Society, for Lelouch, has gone either abstract and artificial or money-mongering. The straight world has been sissified for sex. To save your sex, then, you have got to leave society--just as Simon, criminal, has staked out the last male frontier, the rough, untamed places where men can be men. Witness his Western hero style, the steady shoulders and gruff speech, the way he follows his fate, the loner doing what must be done. He's like the old maid's dream boyfriend, daredevil to the world, all sweetness to her. No weaknesses, no fetishes, no perversities. You can't get much closer to Doris Dayland. This one's as straight as they come.

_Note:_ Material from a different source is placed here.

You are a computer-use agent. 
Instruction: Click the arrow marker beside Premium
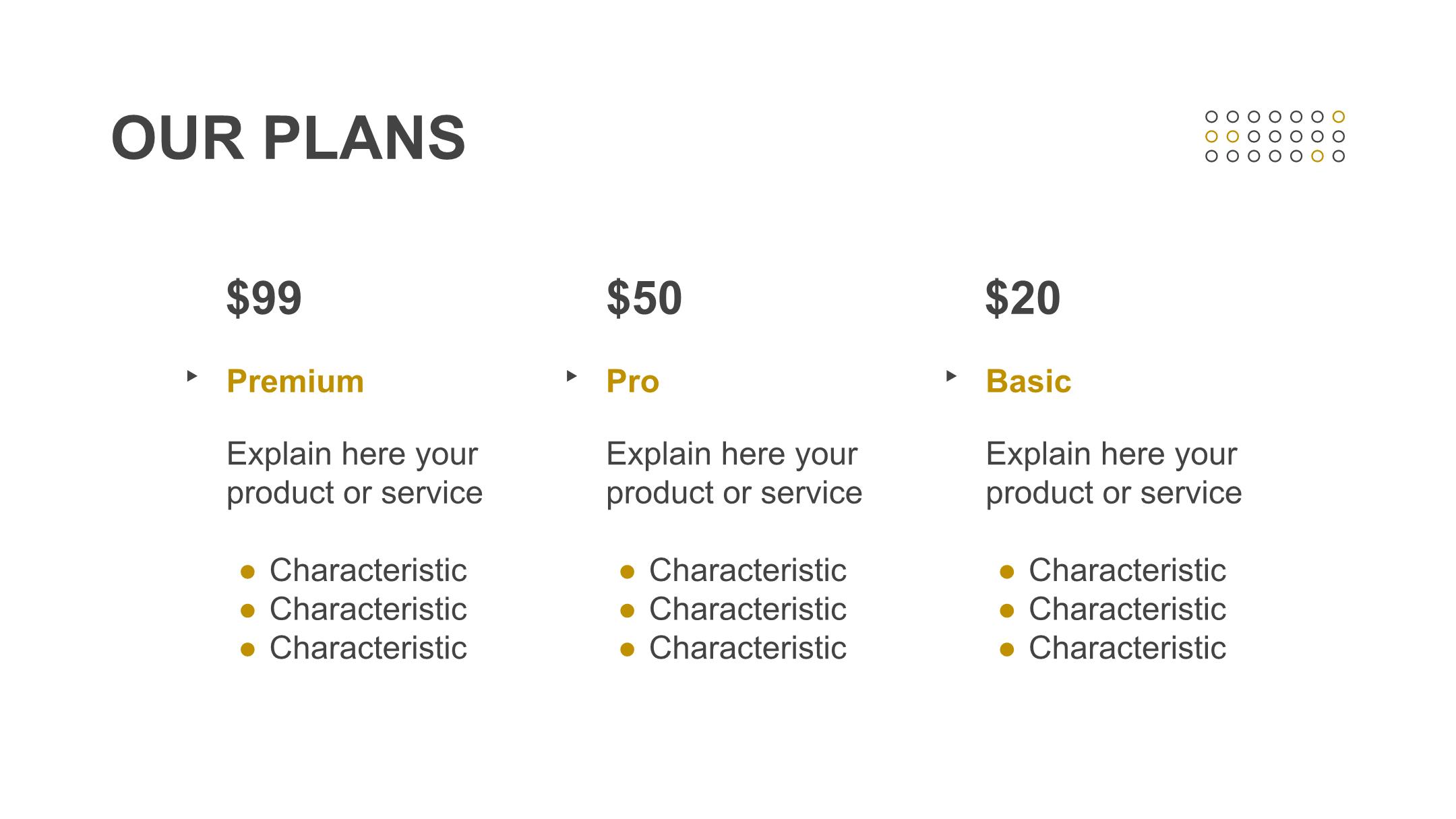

No matter that he's a thief; for society, as Lelouch sees it, is but a grand game of cops and robbers anyway. Simon merely plays the game with society rather than within it. When Francoise asks him how he came by such a profession, he shrugs, "I come by mine the same way you do by yours, out of need or by choice." He is obviously the moral man. He is also the glamorous gangster. Given the style in which he executes the heist--posing as a rich ice cream manufacturer, vacationing in a Ritzy Cannes hotel, driving a Mercedes, bowling over women the while--it's a wonder that anybody ever goes straight. The answer is that they're gutless (feminized). It takes a Simon, a Courageous man, to abandon a safe life of bourgeois go-getting for a dangerous life of challenging it. It's outlawry as freedom.
Lelouch spends a good deal of this movie making fun of his first success, A Man and a Woman--he has a roomful of convicts hurling hisses at it on New Year's Eve. Now you've got to credit him for not taking that first financial and prestigious success as artistic encouragement. And Happy New Year is a better movie--which isn't saying much--but not too different. It's as if he tried here to penetrate to the man and woman the first movie sloshed over with sentiment. And he ended up with just as pretty a movie: He tints for mood, blurs for romance, switches to black and white for solemnity. The actors don't have to do anything because the soulful camera projects all their moods on them. It's rhythmed and designed more like a bumpy hayride than a movie.
Don't, though, let anything that's been said so far keep you from seeing the movie. Hollywood, after all, never gave you more at the movies. And compared to A Man and a Woman, Happy New Year is a masterwork. It's also hogwash. So go lose yourself in it, just don't take it for real. Because it's only another kiss kiss bang bang movie.